Virtually all of the war crimes trials after World War ii have been based on the precedent set by the International Military Tribunal in its judgment of October 1, 1946. The jurisdiction of the tribunal was established by the London Agreement of August 8, 1945, and the charter annexed to that agreement. Authority for the agreement, in turn, was based upon the right of debellatra, that is, the right of the victorious Allies to deal with the defeated Axis powers. References to war crimes trials as “victor’s justice” generally connote opprobrium, but it should be emphasized that in the absence of a higher international authority, it is, generally speaking, only when there is a victor that there can be a war crimes trial.
The indictment brought against Hermann Göring and other Nazi leaders included four counts. The first charged participation of all the accused in “a common plan or conspiracy” to commit the crimes covered by the remaining counts. Count two, “crimes against peace,” charged them with having “participated in the planning, preparation, initiation and waging of wars of aggression, which were also wars in violation of international treaties, agreements and assurances….” Count three, “war crimes,” charged them with war crimes as defined in the charter, i.e., numerous violations of the law of war. Count four, “crimes against humanity,” charged them with “violations of international conventions, of internal penal laws and of the general principles of criminal law as derived from the criminal law of all civilized nations….” All but three of the accused who lived through the trial were found guilty on enough counts (usually all) to warrant the death sentence, with the exception of Rudolf Hess, who received life imprisonment (International Military Tribunal 1947-1949, vol. 1, “Indictment,” pp. 27 ff., “Judgment,” pp. 171 ff.).

▶ **Set task**
Please quote the passage on war crimes trials word for word, beginning at "Virtually all of" and stopping after "war crimes trial.".

▶ **Item coordinate data**
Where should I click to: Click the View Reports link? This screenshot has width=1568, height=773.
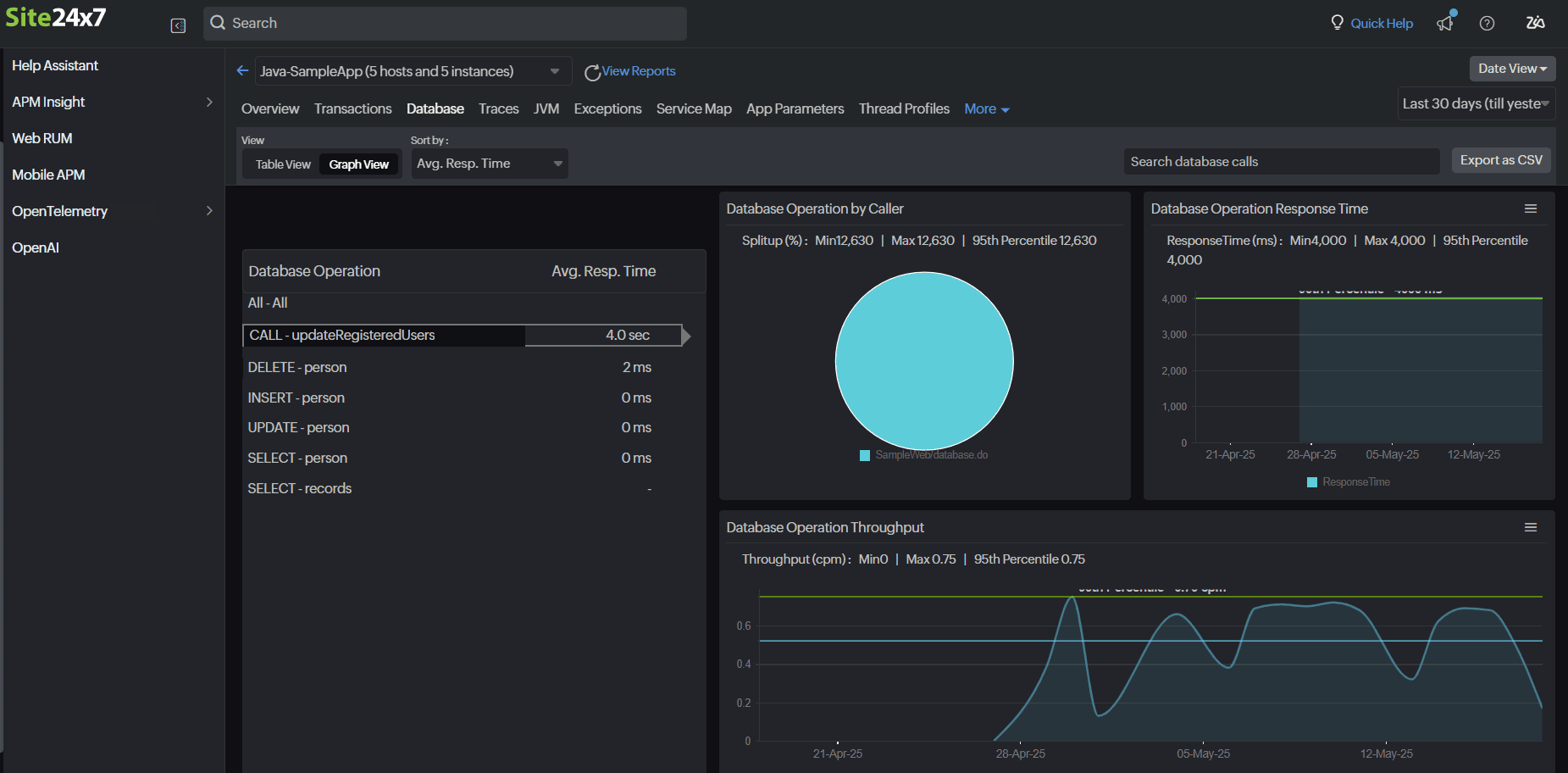638,71
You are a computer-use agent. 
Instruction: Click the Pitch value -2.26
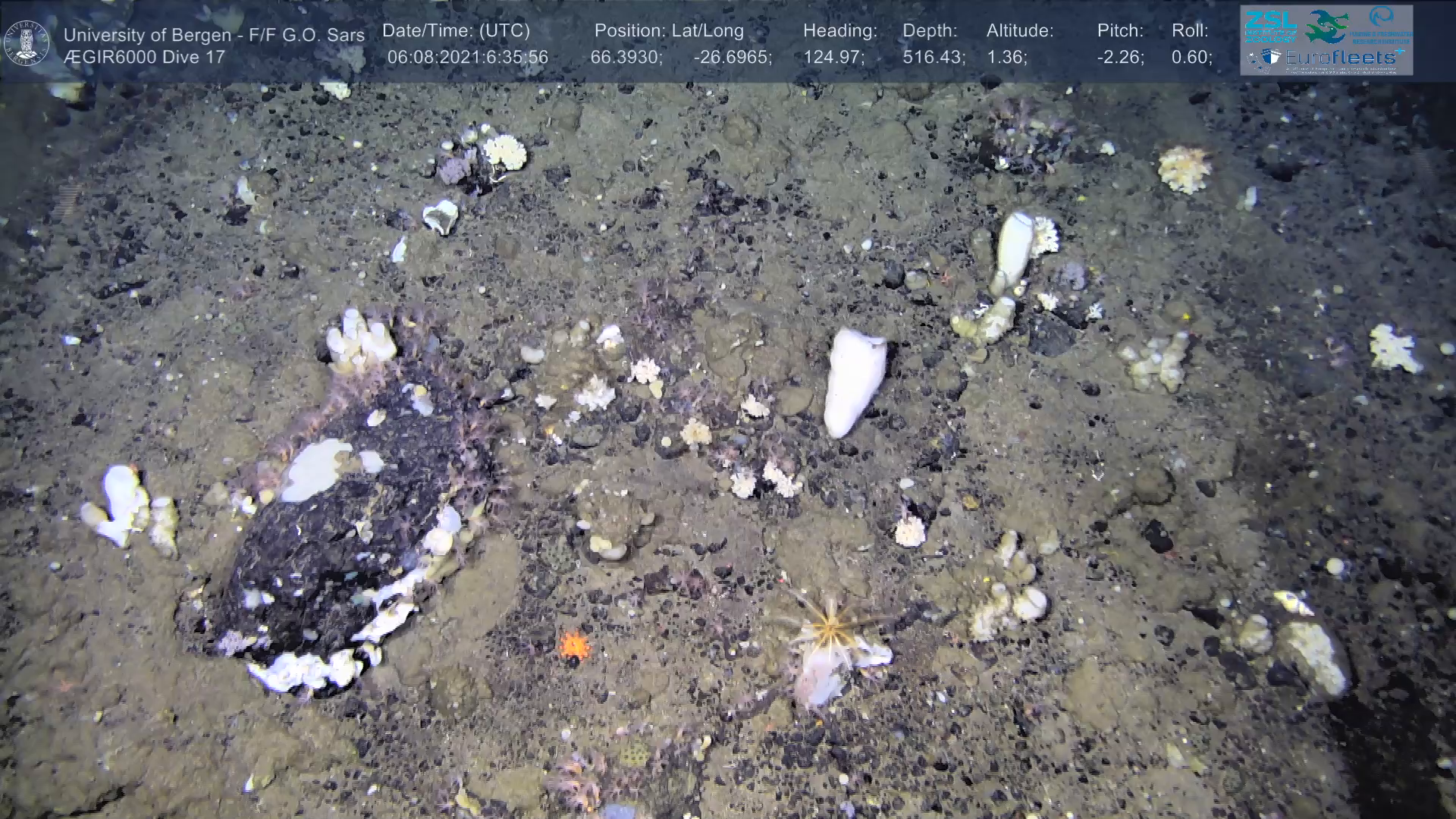click(x=1120, y=58)
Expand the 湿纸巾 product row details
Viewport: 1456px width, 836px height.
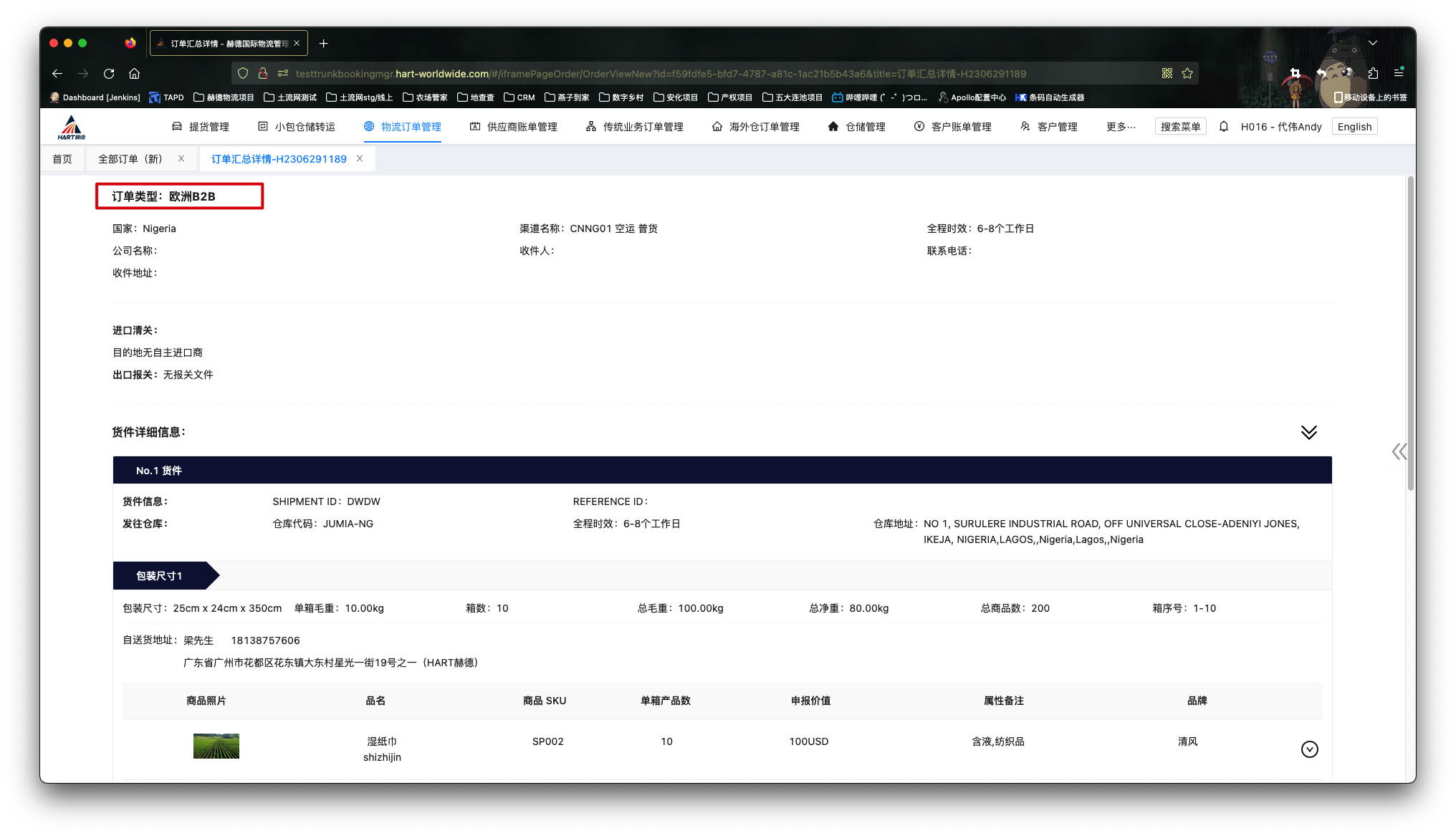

▶ **Exercise result**
Virtually all of the war crimes trials after World War ii have been based on the precedent set by the International Military Tribunal in its judgment of October 1, 1946. The jurisdiction of the tribunal was established by the London Agreement of August 8, 1945, and the charter annexed to that agreement. Authority for the agreement, in turn, was based upon the right of debellatra, that is, the right of the victorious Allies to deal with the defeated Axis powers. References to war crimes trials as “victor’s justice” generally connote opprobrium, but it should be emphasized that in the absence of a higher international authority, it is, generally speaking, only when there is a victor that there can be a war crimes trial.